Save your cash and go youtube.


----------



## Geeetar (Oct 25, 2015)

I don't have as much experience as half of the people here, but that link does look rather interesting to say the least.

I'm not questioning the instructor, I'm sure he's fine, but you dont REALLY know if his style of teaching caters to you. As others have said, everyone learns differently.

Like laristotle said, youtube is amazing and free as you've got guys like Rob Chapman, Marty Schwartz and countless others giving great technique lessons FOR FREE.

Something else to keep in mind is there's lots of fantastic youtuber's who give skype lessons for a fairly standard rate.

I'm not sure what type of music you're into, but a guy by the name of Garrett J Peters gives skype lessons for $45 an hour.

Although this is rather costly, you do get that one on one experience.

He is also a mind blowing player.

Here's a link to one of his videos, you can also contact him on Facebook.


----------



## dodgechargerfan (Mar 22, 2006)

Steve Stine is good guitar instructor.
Really good. Sometimes he might get too simple or too deep in the weeds, but that's mostly on the live stuff or free YouTube stuff that I've seen. And mostly, I get that feeling when he's talking about stuff I don't need to hear at that moment. So, it's more about me watching the wrong lesson than him giving the wrong lesson if you get what I'm saying.

That said, those particular courses are a lot of technique. I tend to think that those kinds of course are better for advanced intermediate types. So, if you're there, then they might make sense. What I mean is, if you've got the basics down, are comfortable soloing and generally can play whatever comes into your head, but feel like you are stuck in a rut, then these types of courses can help you expand, extend, enhance what you can already do.

I haven't seen these particular courses but I'll bet at some point in every one of them he will say, "You should already know 'xyz' and if you don't, check my course on learning 'xyz'". 
That's not a bad thing. It's just the nature of these type of courses at this level.


And yeah, he does use a spammy type of marketing template for his websites. It's unfortunate because he does have a lot of good courses. 
Do a YouTube search or follow the Guitar Zoom community on Facebook. You'll see a lot of free lessons and get a good sense of his ability.

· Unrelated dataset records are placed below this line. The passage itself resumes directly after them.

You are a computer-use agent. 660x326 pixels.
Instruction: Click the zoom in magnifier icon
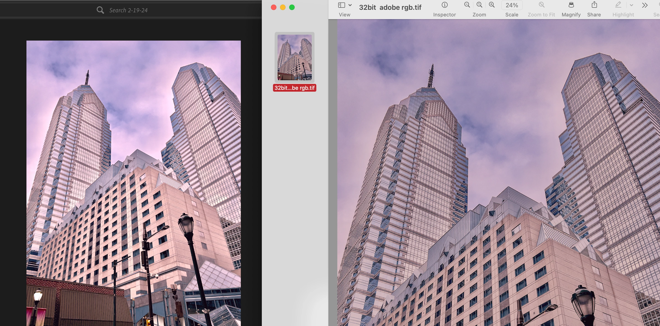[x=491, y=5]
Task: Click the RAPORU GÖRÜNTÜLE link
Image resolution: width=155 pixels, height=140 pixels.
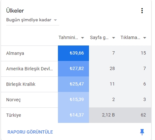Action: [x=30, y=132]
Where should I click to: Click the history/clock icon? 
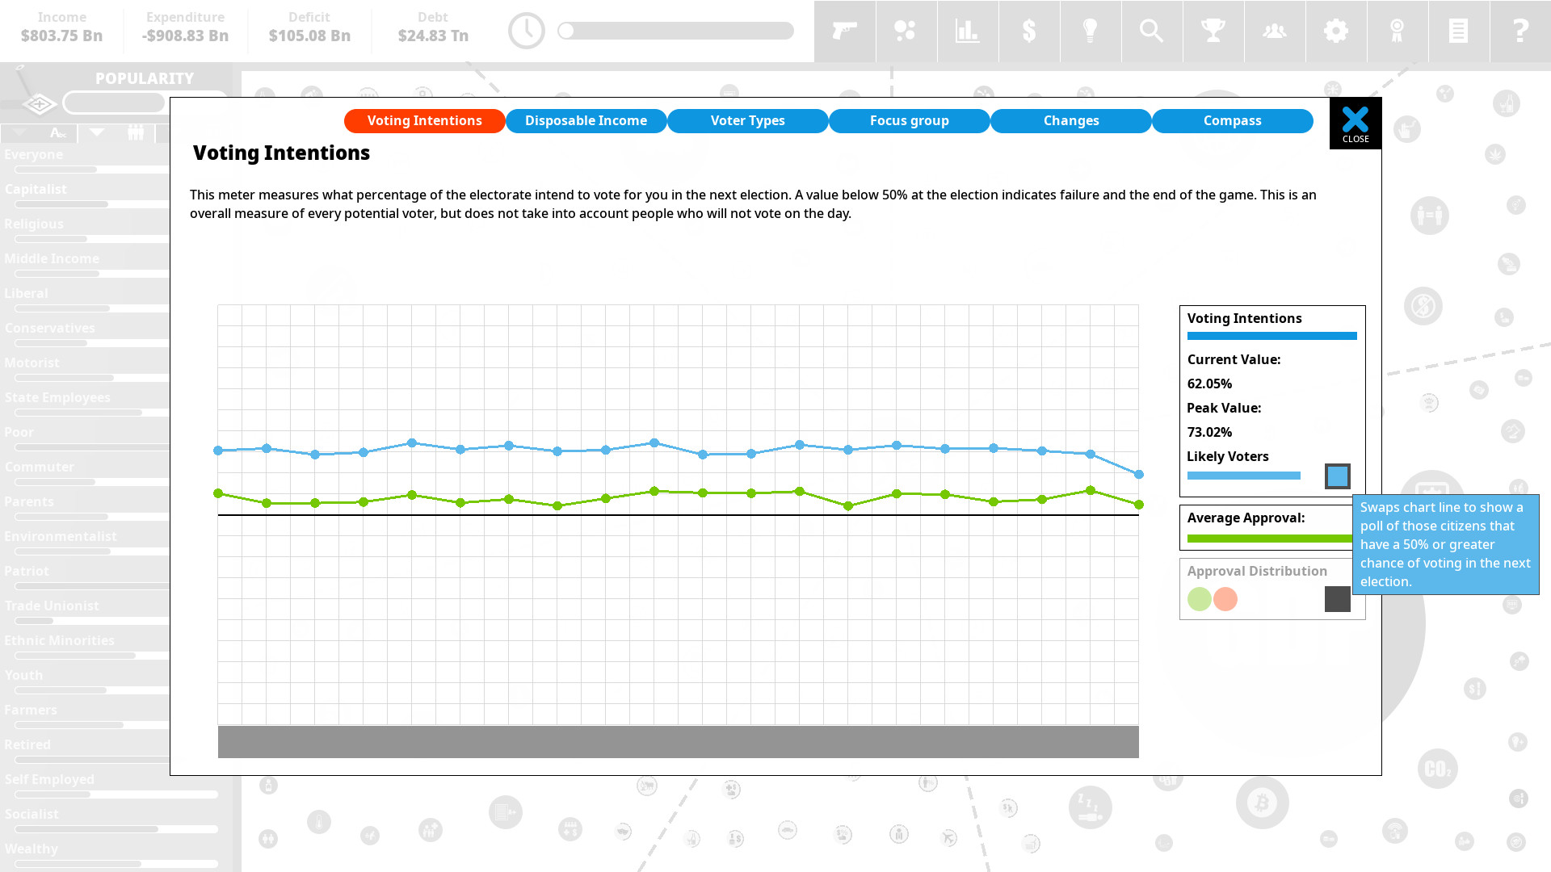pyautogui.click(x=526, y=31)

I have a couple of his courses. 
Would I buy more? Maybe. The only reason I don't say Yes is because I have way too many courses/lessons/books already and I just don't need to add to that pile right now. Maybe when I get through what I have, I'll look at some of these technique type of courses.


----------



## Dorian2 (Jun 9, 2015)

Looks like a decent package of a bunch of techniques. I guess it depends though. All of those methods can be found on line for free. I'd suggest pinpointing a certain style that you'd like to incorporate into your playing and get that down first. There is way way way too much stuff involved in all those videos to get any of it done correctly....IMO anyways.....unless you are some type of savant or something. I suppose it also begs the question....do you want to sound like another guitarist stylistically or do you want to have your own voice?

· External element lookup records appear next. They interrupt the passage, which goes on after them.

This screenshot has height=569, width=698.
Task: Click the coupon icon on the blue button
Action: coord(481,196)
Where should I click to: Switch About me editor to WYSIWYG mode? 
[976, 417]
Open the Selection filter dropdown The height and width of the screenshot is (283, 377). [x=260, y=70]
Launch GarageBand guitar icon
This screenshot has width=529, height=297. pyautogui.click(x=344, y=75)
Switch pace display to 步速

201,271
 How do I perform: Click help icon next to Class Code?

Just some thoughts Lola, you'll know what you need (sooner or later). I think your in a big experimental stage at this point, which is great. You'll find "it" at some point.


----------



## Scotty (Jan 30, 2013)

I think I'd look at all his youtube vids first to see if I felt it was worth it. I'm sure there's some great stuff in there, but his style isnt my cuppa in the least, so I would have difficulty trying to glean what I wanted from it. You're a huge AC/DC fan, do you think it would benefit you in the material you want to cover?


----------



## Guest (Jan 22, 2016)

watch/learn as many 'how to play (song) solo' on YT as you can absorb.
eventually your lead skills will develop to the point that you're trying to seek.
(did that make any sense?)


----------



## Scotty (Jan 30, 2013)

Scotty said:


> I think I'd look at all his youtube vids first to see if I felt it was worth it. I'm sure there's some great stuff in there, but his style isnt my cuppa in the least, so I would have difficulty trying to glean what I wanted from it. You're a huge AC/DC fan, do you think it would benefit you in the material you want to cover?

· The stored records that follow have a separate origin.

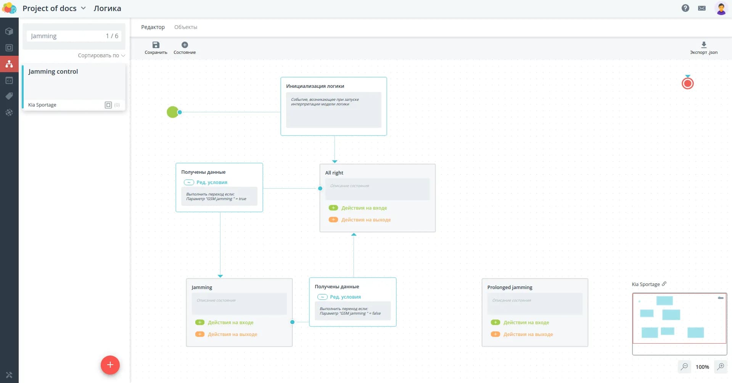Expand the Project of docs dropdown
This screenshot has height=383, width=732.
click(83, 8)
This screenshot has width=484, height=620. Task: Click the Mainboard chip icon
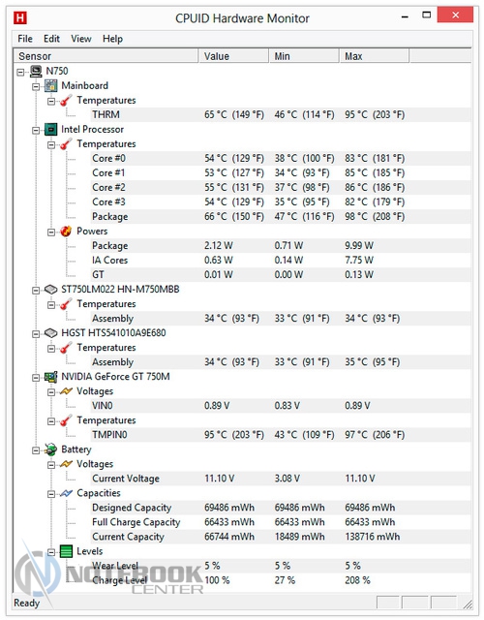pyautogui.click(x=50, y=85)
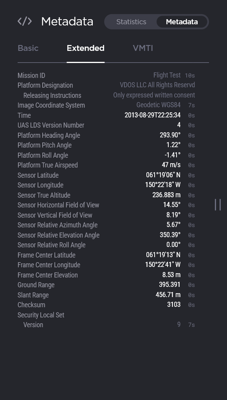Image resolution: width=227 pixels, height=400 pixels.
Task: Click the Checksum value 3103
Action: point(174,305)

And I hope that didn't come across as smart-assed. His style and Angus' style are 2 very different things IMHO


----------



## Lola (Nov 16, 2014)

Scotty said:


> I think I'd look at all his youtube vids first to see if I felt it was worth it. I'm sure there's some great stuff in there, but his style isnt my cuppa in the least, so I would have difficulty trying to glean what I wanted from it. You're a huge AC/DC fan, do you think it would benefit you in the material you want to cover?


I have been a fan of his forever and have several dvd's of his! I did the whole 96 rock licks program! I liked it but there 's just too many licks to play and remember! It sits in the corner gathering dust! I will stick with learning AC/DC stuff off of You tube! 

This guy is my go to instructor for everything AC/DC!


----------



## Scotty (Jan 30, 2013)

Lola said:


> I have been a fan of his forever and have several dvd's of his! I did the whole 96 rock licks program! I liked it but there 's just too many licks to play and remember! It sits in the corner gathering dust! I will stick with learning AC/DC stuff off of You tube!
> 
> This guy is my go to instructor for everything AC/DC!


That guy is a great teacher. I picked up a few songs from his collection.


----------



## Lola (Nov 16, 2014)

Scotty said:


> That guy is a great teacher. I picked up a few songs from his collection.


I have been watching this guy for about a year now! He is amazing! I just wish he would reply to all the favorable comments he gets! He does rarely!


----------



## knight_yyz (Mar 14, 2015)

I prefer YouTube myself. I have 3 or 4 "teachers" that give good lessons on the music i like to play. I'd still like to take lessons, but I want personal lessons. That way I can learn at apace that suits me. I find online courses can assume you know too much, or they assume you don;t know enough and either can be frustrating.


----------